━━━━━ RECORDS FOR THE TASK ━━━━━
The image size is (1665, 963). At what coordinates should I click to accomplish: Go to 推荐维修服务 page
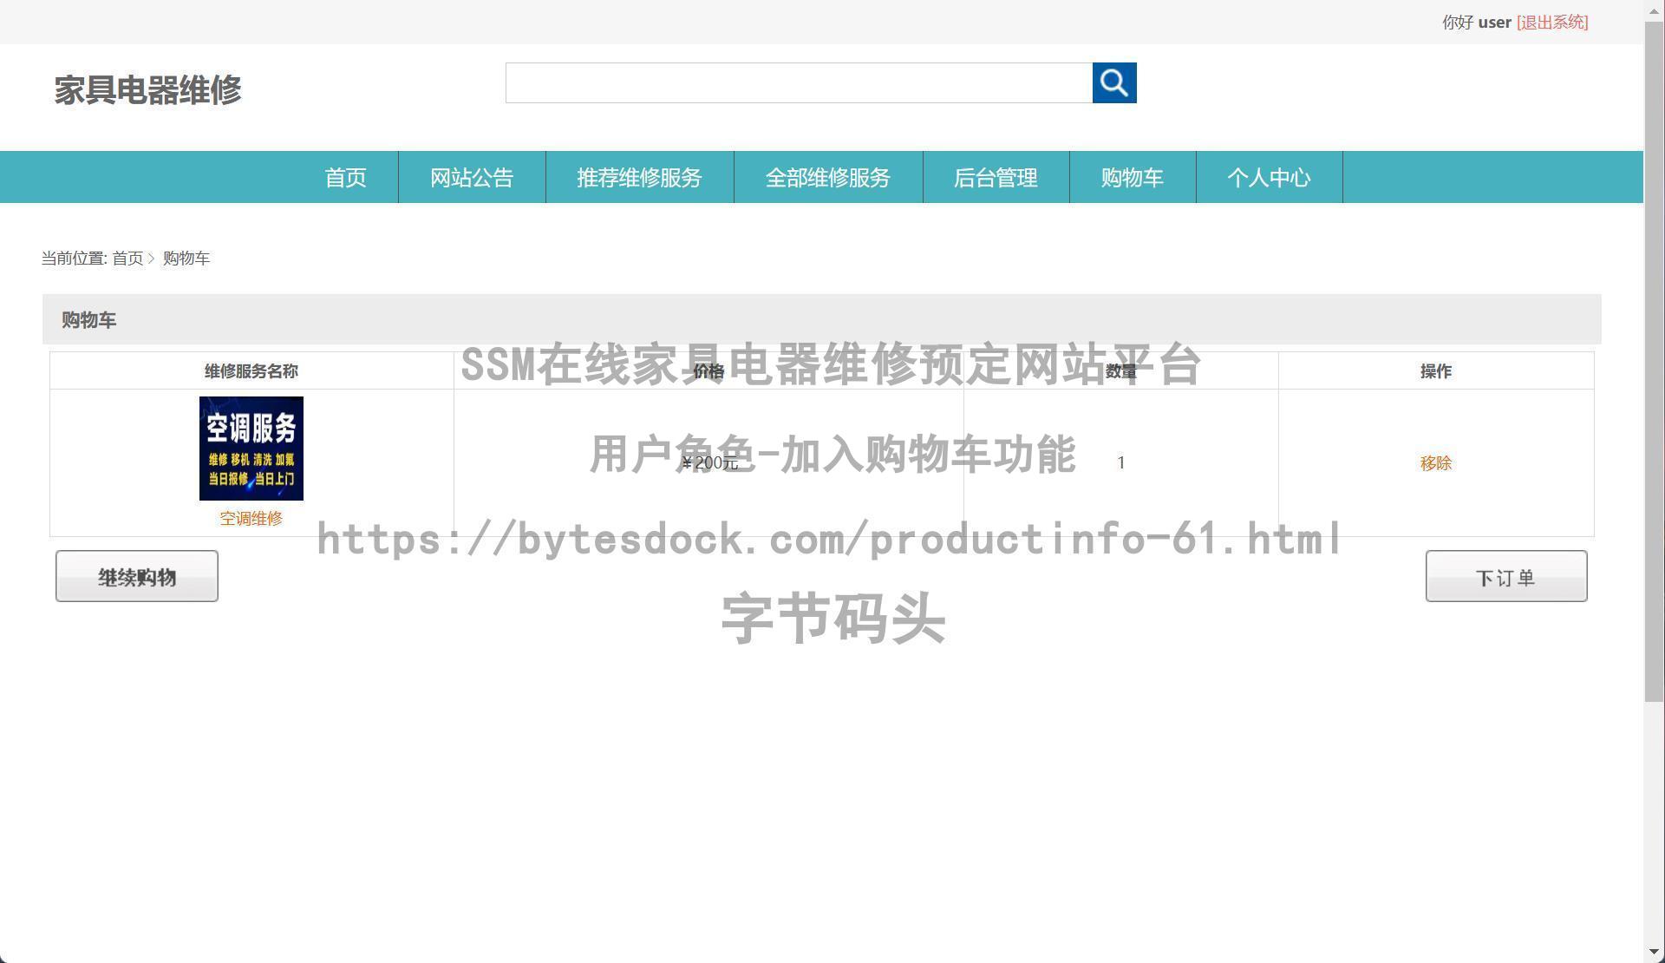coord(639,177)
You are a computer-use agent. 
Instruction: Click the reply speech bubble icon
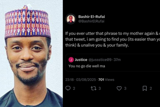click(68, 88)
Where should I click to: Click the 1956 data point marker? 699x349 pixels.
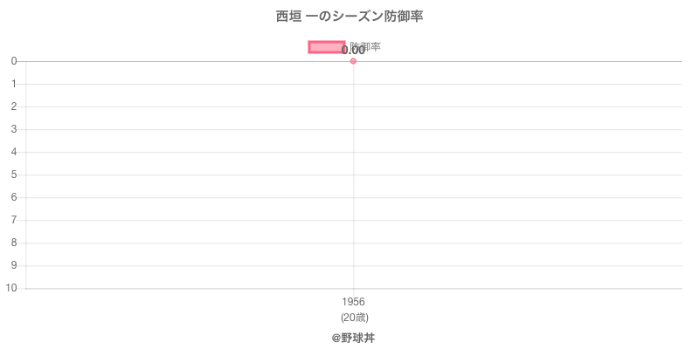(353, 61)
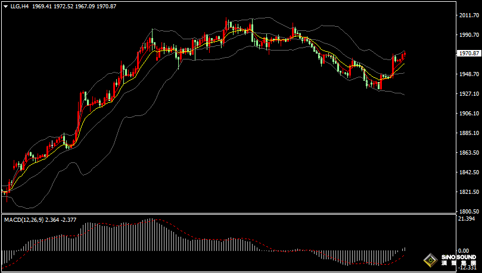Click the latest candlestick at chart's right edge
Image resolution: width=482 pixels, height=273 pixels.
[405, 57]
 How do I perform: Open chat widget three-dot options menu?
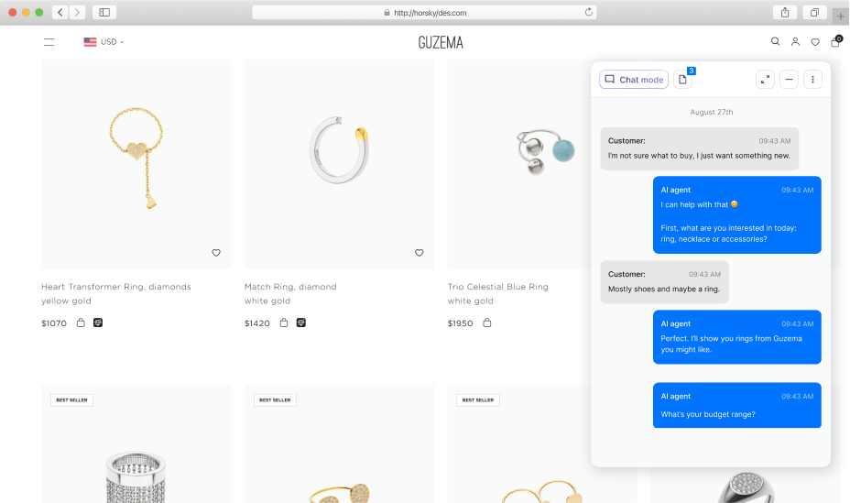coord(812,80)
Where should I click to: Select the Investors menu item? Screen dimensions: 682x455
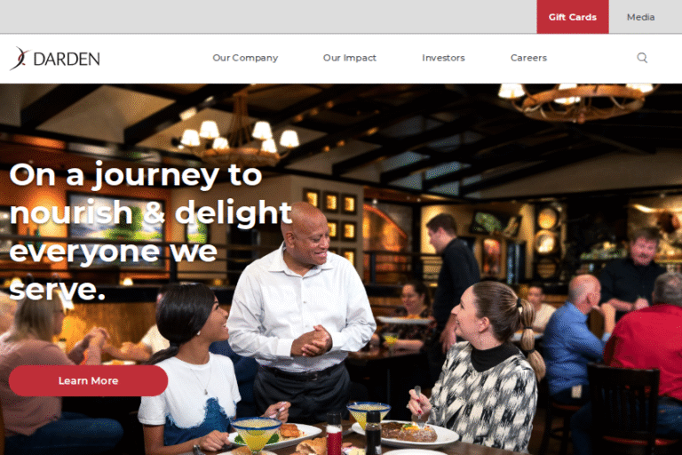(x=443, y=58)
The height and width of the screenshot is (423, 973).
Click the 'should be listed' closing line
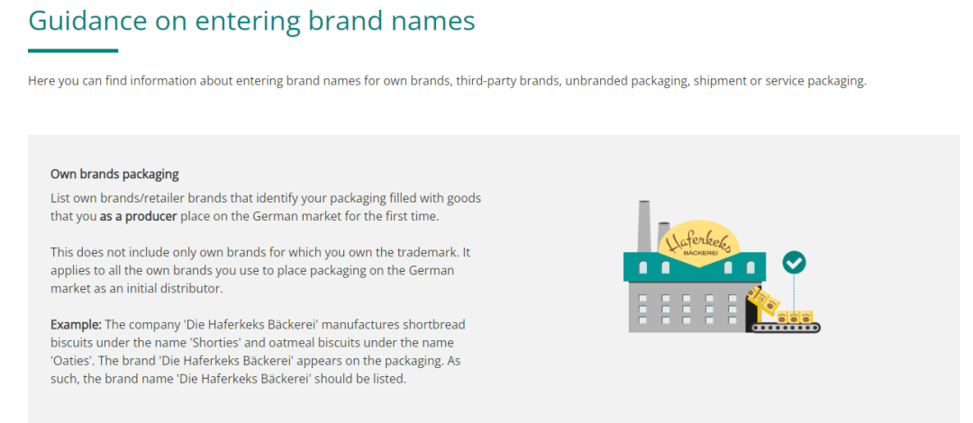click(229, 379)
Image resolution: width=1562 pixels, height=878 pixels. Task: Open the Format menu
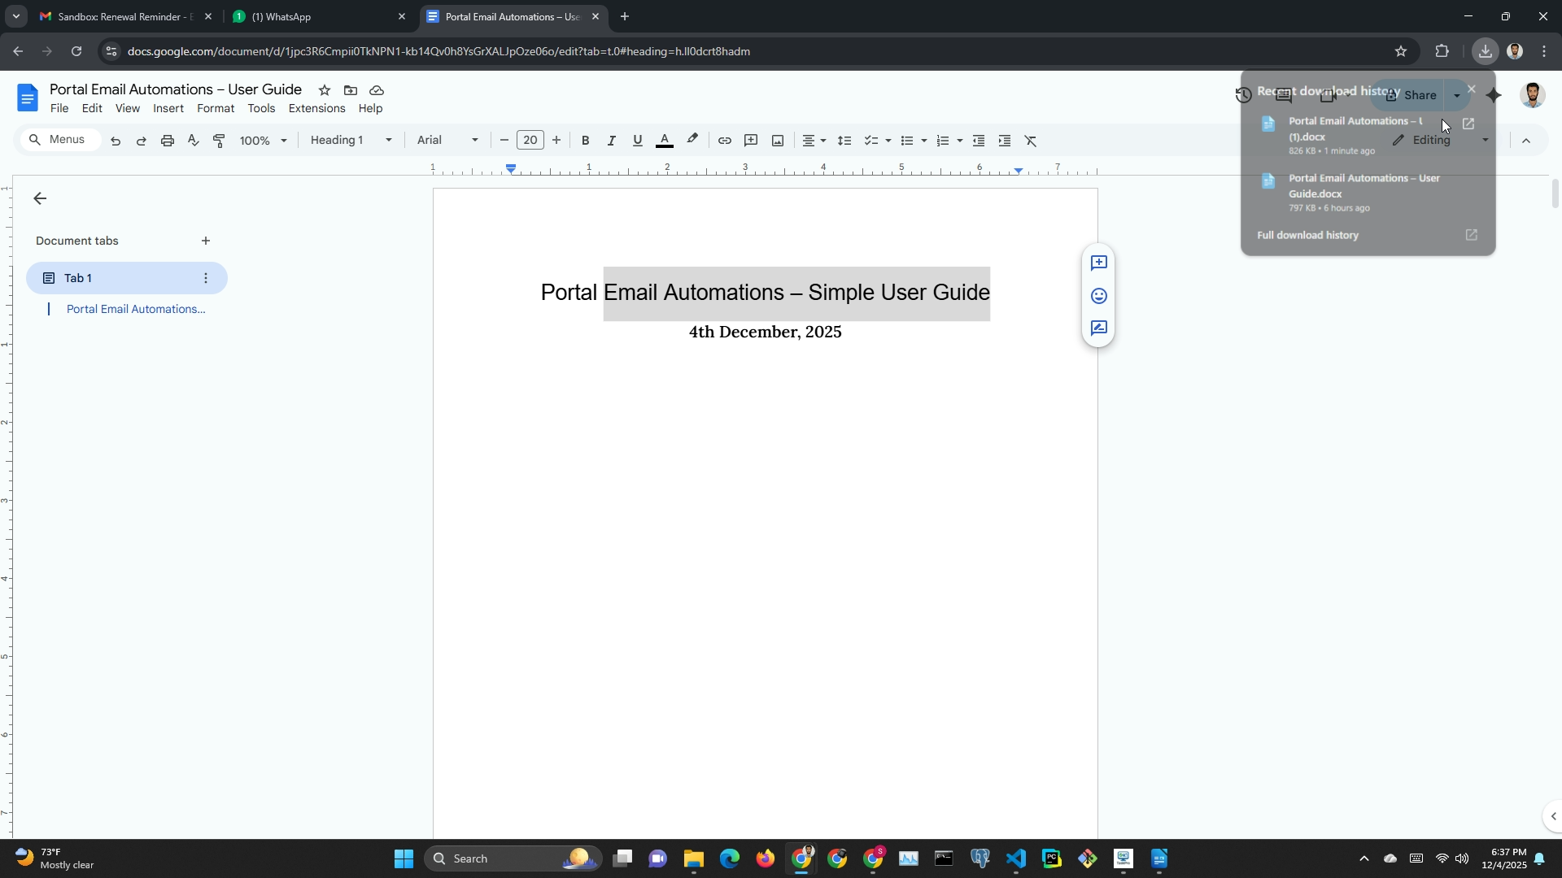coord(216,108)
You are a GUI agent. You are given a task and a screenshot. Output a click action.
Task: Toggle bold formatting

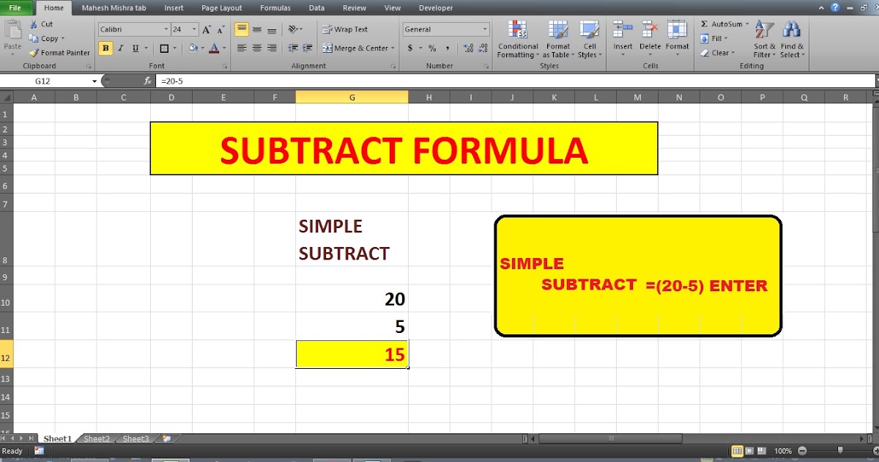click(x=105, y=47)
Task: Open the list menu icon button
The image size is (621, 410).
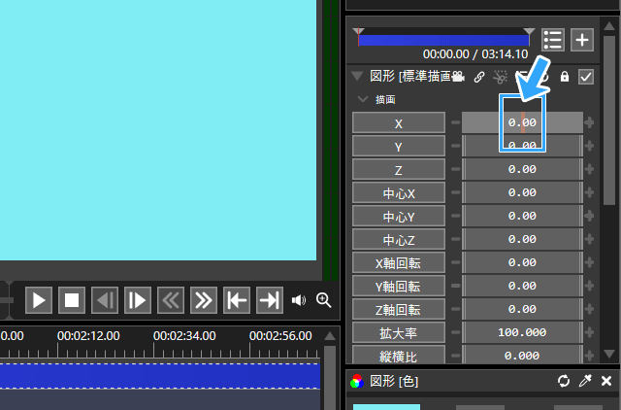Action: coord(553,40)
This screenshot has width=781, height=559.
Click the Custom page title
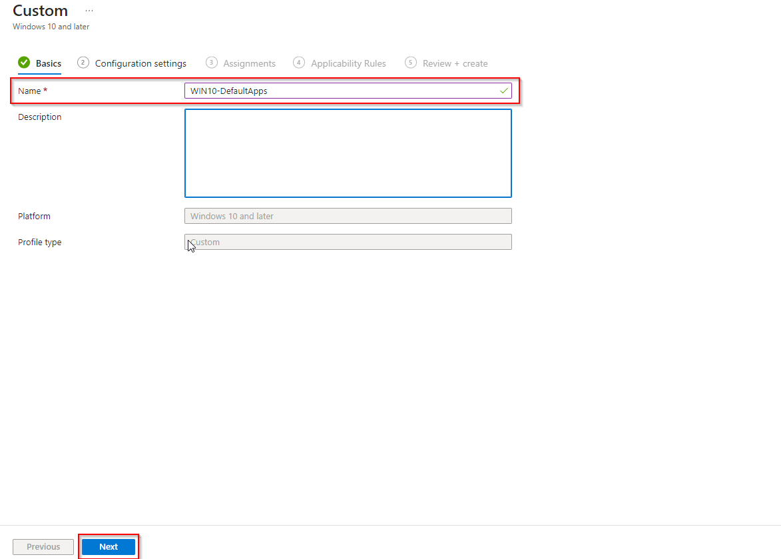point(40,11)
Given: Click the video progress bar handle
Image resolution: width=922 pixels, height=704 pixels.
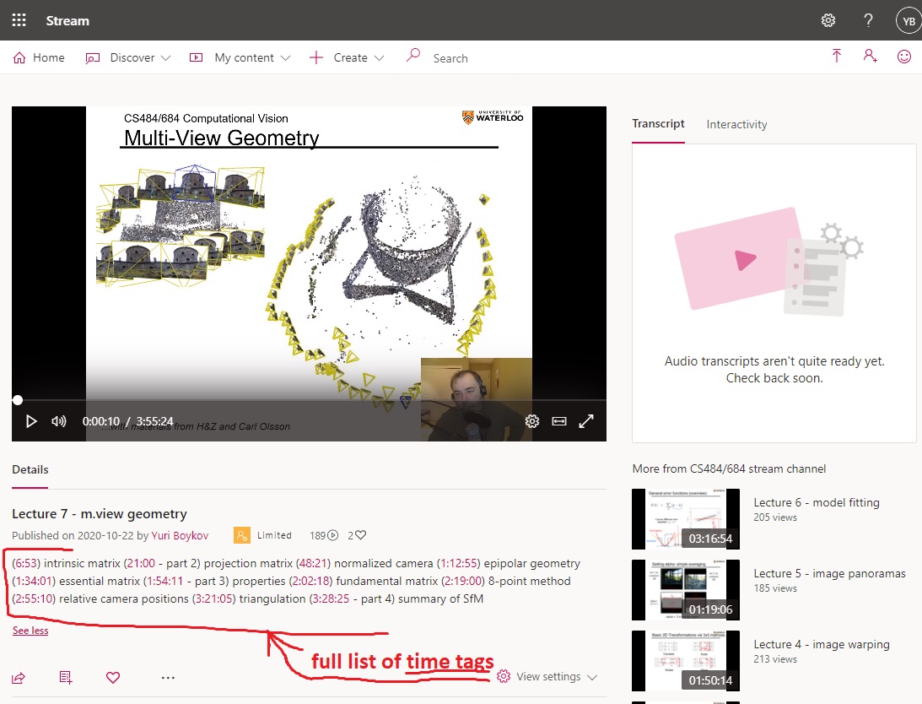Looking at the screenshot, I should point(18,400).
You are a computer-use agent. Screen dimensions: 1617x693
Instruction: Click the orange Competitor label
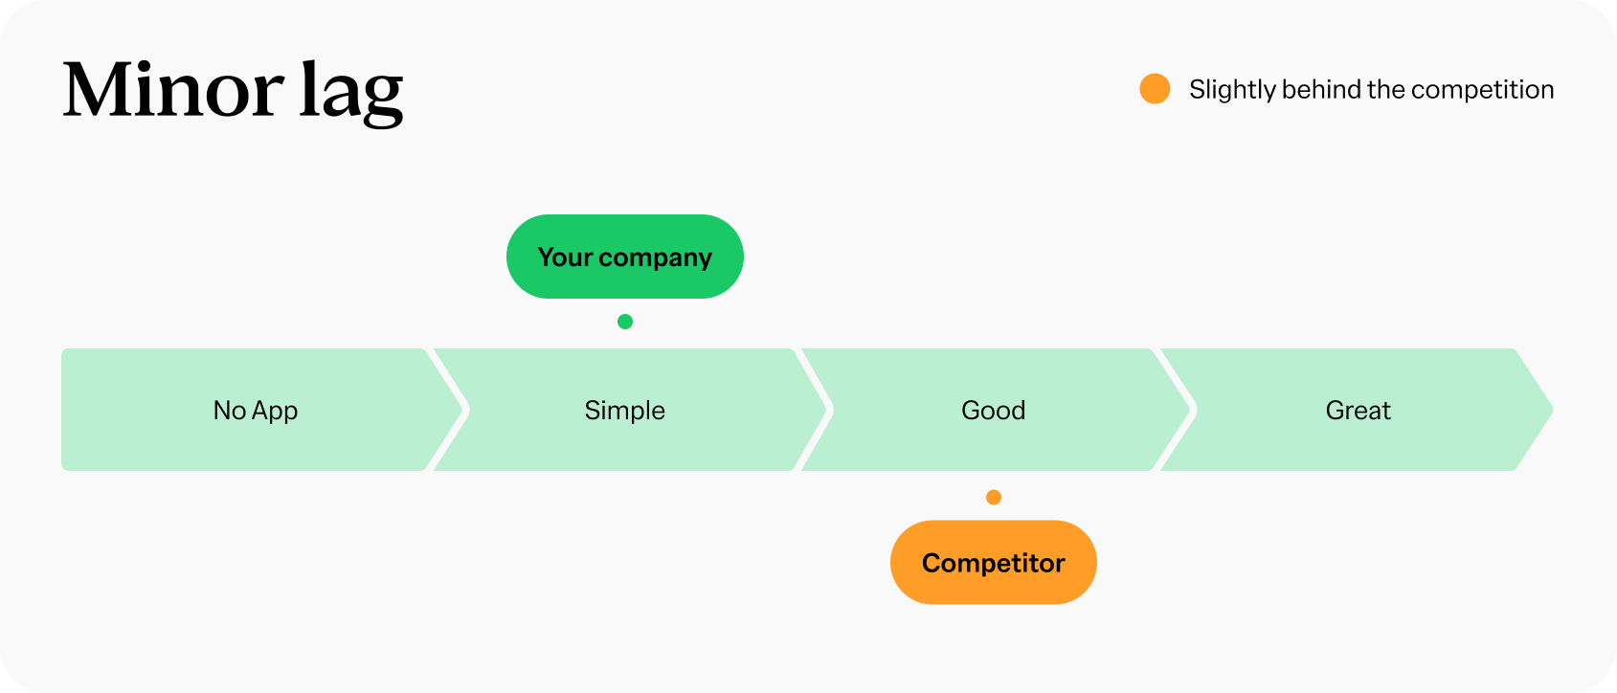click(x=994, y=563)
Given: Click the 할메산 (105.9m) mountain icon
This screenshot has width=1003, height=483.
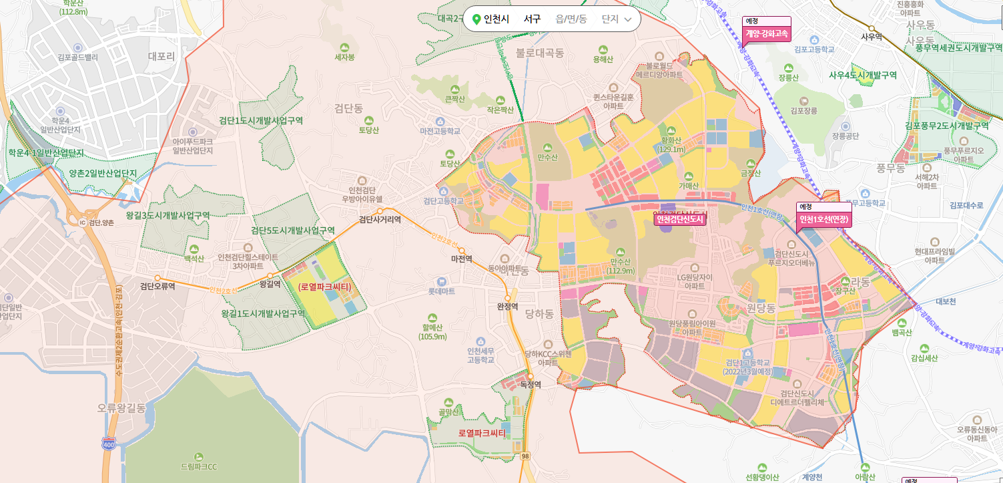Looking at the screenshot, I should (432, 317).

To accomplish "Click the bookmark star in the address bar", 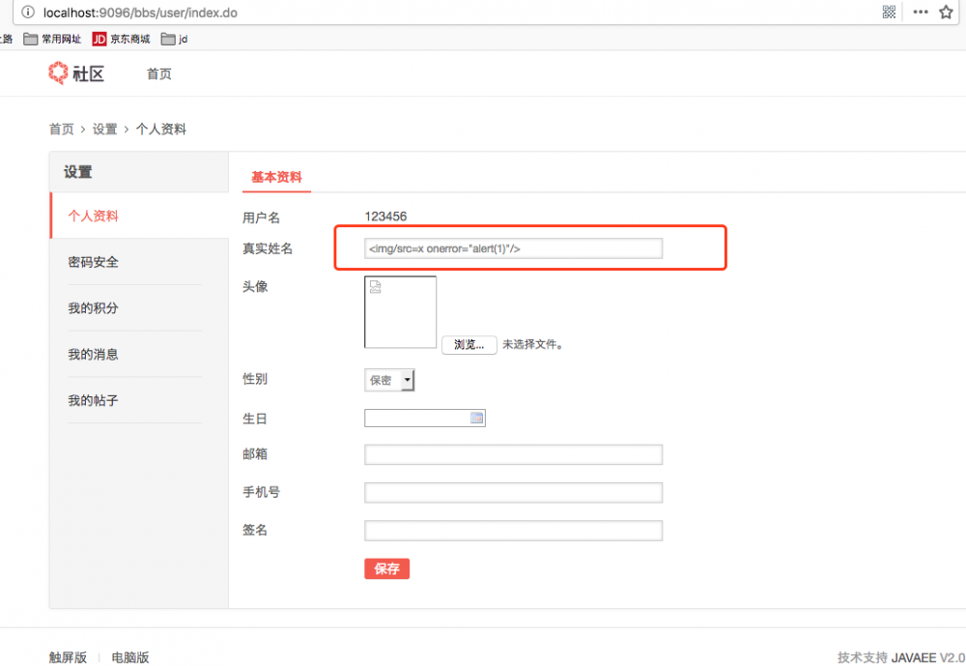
━━━━━
WHAT TO PRODUCE
Can you copy all of the rows above word for word, leaving the pictures out?

EXERCISE ANSWER
The image size is (1665, 963). At what coordinates should I click to accomplish: Go to 推荐维修服务 page
coord(639,177)
You are a computer-use agent. 
Instruction: Click the reply speech bubble icon
click(68, 88)
Where should I click to: Click the 1956 data point marker? 699x349 pixels.
(353, 61)
Click the latest candlestick at chart's right edge
Image resolution: width=482 pixels, height=273 pixels.
[405, 57]
 How do I perform: Open chat widget three-dot options menu?
coord(812,80)
Where should I click to: Select the Investors menu item? Screen dimensions: 682x455
(x=443, y=58)
The height and width of the screenshot is (423, 973).
Click the 'should be listed' closing line
click(229, 379)
Image resolution: width=1562 pixels, height=878 pixels. Task: Open the Format menu
coord(216,108)
You are a GUI agent. You are given a task and a screenshot. Output a click action.
Task: Toggle bold formatting

click(x=105, y=47)
Task: Open the list menu icon button
The image size is (621, 410).
Action: coord(553,40)
This screenshot has width=781, height=559.
Click the Custom page title
point(40,11)
Given: Click the video progress bar handle
Image resolution: width=922 pixels, height=704 pixels.
Looking at the screenshot, I should point(18,400).
You are a computer-use agent. Screen dimensions: 1617x693
Instruction: Click the orange Competitor label
click(x=994, y=563)
Given: Click the 할메산 (105.9m) mountain icon
This screenshot has width=1003, height=483.
Looking at the screenshot, I should (432, 317).

To accomplish "Click the bookmark star in the address bar", 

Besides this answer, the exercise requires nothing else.